Roma, sabato mattina, Teatro Argentina.
Mi sono iscritta ad un evento dal titolo "Raccontare lo spettacolo dal vivo. Linee guida per una deontologia nella critica di oggi". Finalmente un argomento che mi interessa. Dopo 20 minuti di fila per l'accredito assisto ad una prima parte - quella prima della sacrosanta, intoccabile "pausa caffè" - dove si parla di critica teatrale, tra colleghi che si occupano da sempre di teatro sulla carta stampata, sul web, sulle reti Rai, radio e televisive. Teatro, teatro, teatro.
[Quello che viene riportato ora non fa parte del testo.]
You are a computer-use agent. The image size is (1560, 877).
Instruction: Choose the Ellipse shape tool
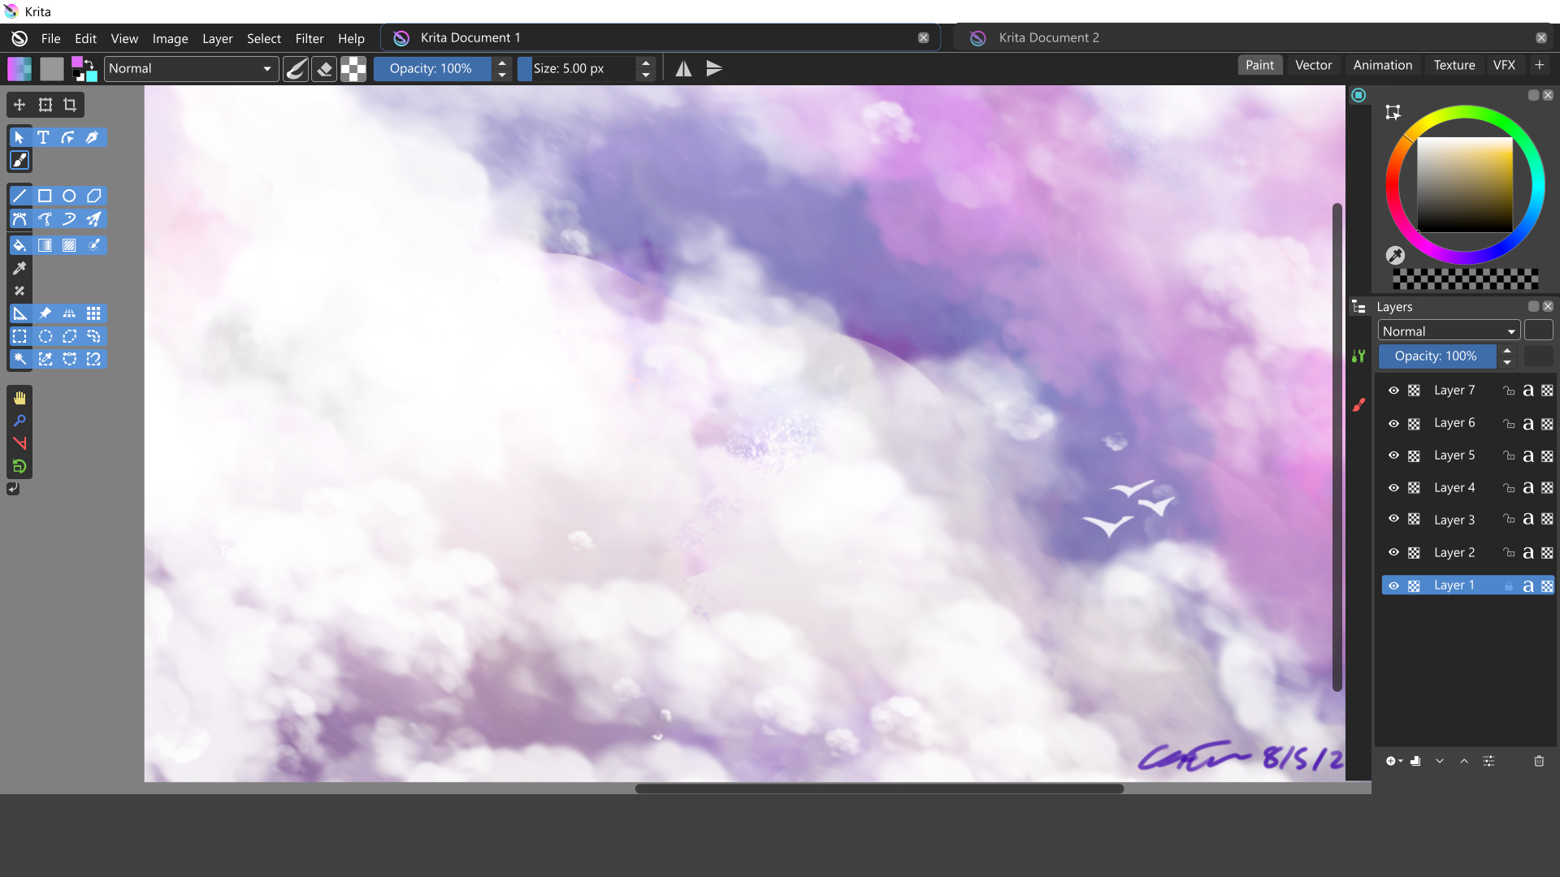pos(69,196)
Testate di critica teatrale on-line, giovani imprenditori che scrivono per amore verso il teatro, giornalisti della rete che formano altri giornalisti a diventare professionalmente disoccupati, come loro. Anzi, mi correggo, occupati, ma non retribuiti. Interessanti le esperienze, numerosi gli spunti, desolanti la prospettive. Tanto che sembra che i pochi colleghi che ancora vengono pagati per fare questo mestiere se ne vergognino, contrariamente a tutti quelli che vanno decisamente orgogliosi delle loro prestazioni non retribuite.
E si parla di come sfruttare un'idea vincente, dare seguito ad un'intuizione felice, adeguarsi alle richieste dei numerosi e mutevoli fruitori online e godere del successo del momento, nel caso in cui si riesca a dare il servizio giusto, all'utente giusto, al momento giusto. Finchè dura.
Carpe diem.

Eventi del genere mi incuriosiscono. Ma quando sono perplessa il mio entusiasmo scema.
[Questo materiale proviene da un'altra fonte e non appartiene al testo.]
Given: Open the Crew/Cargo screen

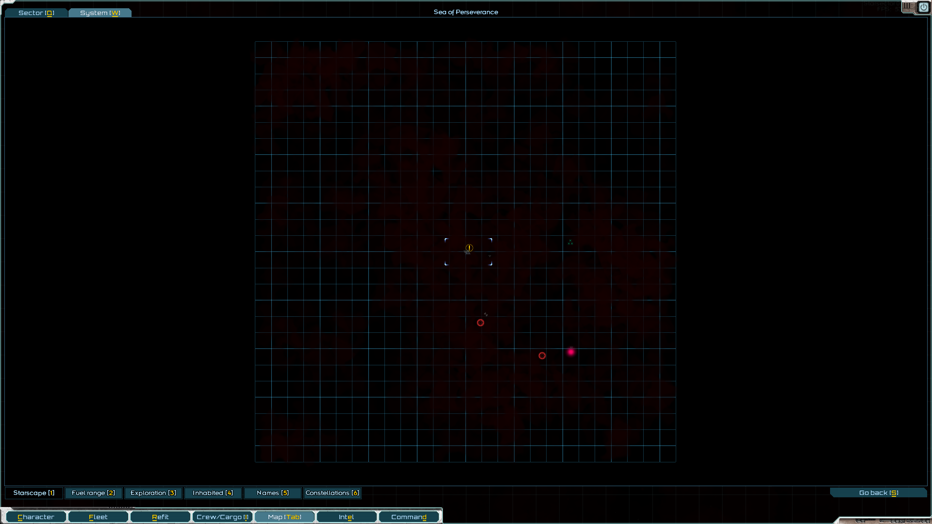Looking at the screenshot, I should tap(222, 517).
Così non chiedo nulla a nessuno, e aspetto con ansia  il "secondo atto" in cui però, come già scritto nell'ipotesi, viene solo confermata la tesi. Anche nella seconda parte dell'incontro si parla esclusivamente di teatro. Solo di teatro. Mah...
Rileggo con più attenzione il foglio dell'accredito. C'è proprio scritto "Raccontare lo spettacolo dal vivo". Cerco parole come teatro, teatrale, palcoscenico o qualsiasi altro termine che giustifichi il tema unico, ma non trovo niente.
Si approssima la fine dell'evento. Io non ho voglia di fare domande, l'ho già detto, quando sono perplessa e delusa mi mancano le parole. Ma com'è, però, che non viene in mente a nessuno di chiedere perché non si parla di altro? Come si può non parlare di musica? E di televisione? E, perché no, del balletto, del circo, dell'arte di strada...
Invece no. Fino alla fine, la critica teatrale dimostra con liquida sufficienza di bastare a se stessa senza nemmeno porsi il problema dell'esistenza di altro. Senza farsi venire il dubbio che possa esistere una fetta di colleghi che nella vita sono stati critici di altro.

Delusa e poco soddisfatta dopo quattro ore di chiacchere monotematiche, prima di lasciare il teatro vado a cercare la toilette. Cerco la sagoma femminile per individuare la porta giusta e mi metto in fila, anche lì davanti. Ma non posso fare a meno di guardare l'adesivo incollato sotto la silhouette della donnina. Incrocio lo sguardo di una collega: entrambi incredule (sarà uno scherzo?), condividiamo il primo e forse unico sorriso largo della grigia mattinata.

Complimenti alla fantasia del bravo massaggiatore che invita le signore a cogliere al volo le gioie dell'oggi.
Complimenti a chi, in un prestigioso teatro della Capitale, ha pensato fosse sufficiente limitarsi a cancellare i numeri telefonici invece di rimuovere prontamente l'adesivo.
Complimenti a chi ha dato il nome all'evento odierno.